_Given request_
Rescale every item from the line containing "identità.... (148, 2267)" down to the line containing "nostra identità. Vittoria", both ends included, and write out only those lines again with their request text unchanged. Multiply each answer coordinate by 0.8 and round it to a whole number, rounding halves up.

_Excerpted data_
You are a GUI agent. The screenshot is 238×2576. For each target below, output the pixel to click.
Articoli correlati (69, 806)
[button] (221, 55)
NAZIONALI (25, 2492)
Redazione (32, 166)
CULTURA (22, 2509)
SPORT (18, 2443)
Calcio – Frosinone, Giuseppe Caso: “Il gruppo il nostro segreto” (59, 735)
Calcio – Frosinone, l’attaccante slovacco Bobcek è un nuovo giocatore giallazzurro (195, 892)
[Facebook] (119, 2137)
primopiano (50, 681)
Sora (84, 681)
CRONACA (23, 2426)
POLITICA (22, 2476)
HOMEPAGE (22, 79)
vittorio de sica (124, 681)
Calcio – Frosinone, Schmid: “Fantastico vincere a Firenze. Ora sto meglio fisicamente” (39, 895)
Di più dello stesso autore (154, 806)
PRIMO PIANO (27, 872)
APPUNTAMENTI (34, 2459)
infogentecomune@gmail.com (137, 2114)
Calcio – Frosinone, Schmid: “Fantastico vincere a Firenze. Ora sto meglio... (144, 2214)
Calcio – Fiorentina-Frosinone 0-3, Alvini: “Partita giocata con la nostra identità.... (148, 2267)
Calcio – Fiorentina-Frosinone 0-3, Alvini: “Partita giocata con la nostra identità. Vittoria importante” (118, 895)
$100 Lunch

...

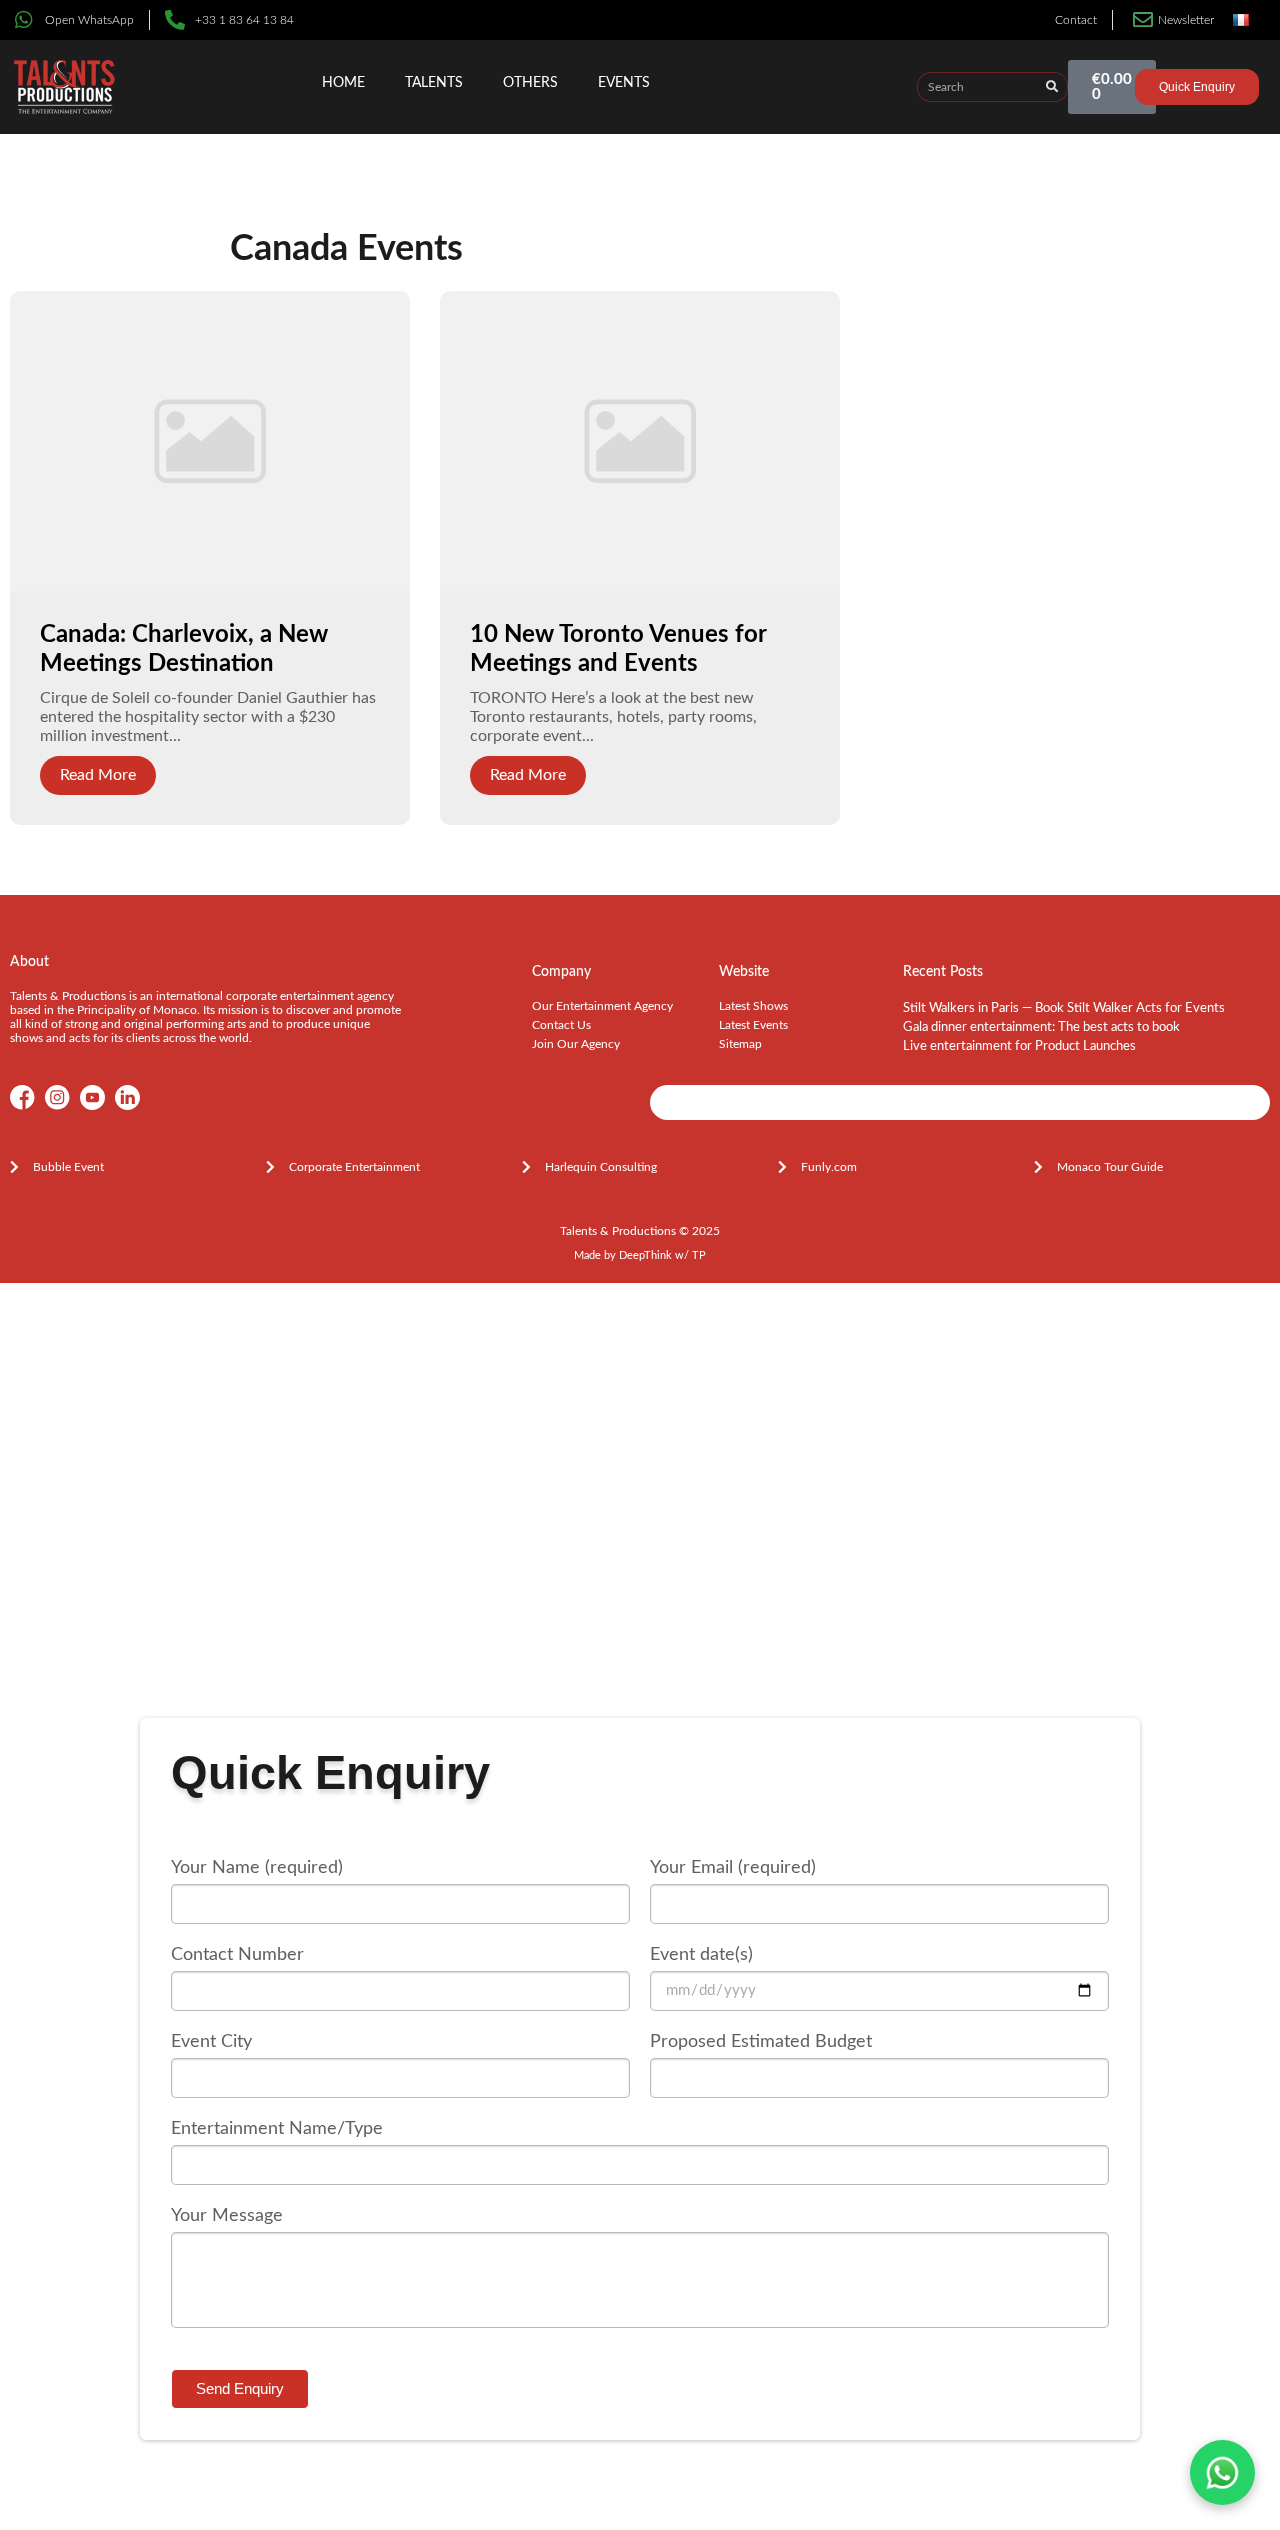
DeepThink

_The solution_
Calcio – Fiorentina-Frosinone 0-3, Alvini: “Partita giocata con la nostra identità.... (118, 1814)
Calcio – Fiorentina-Frosinone 0-3, Alvini: “Partita giocata con la nostra identità. Vittoria importante” (94, 716)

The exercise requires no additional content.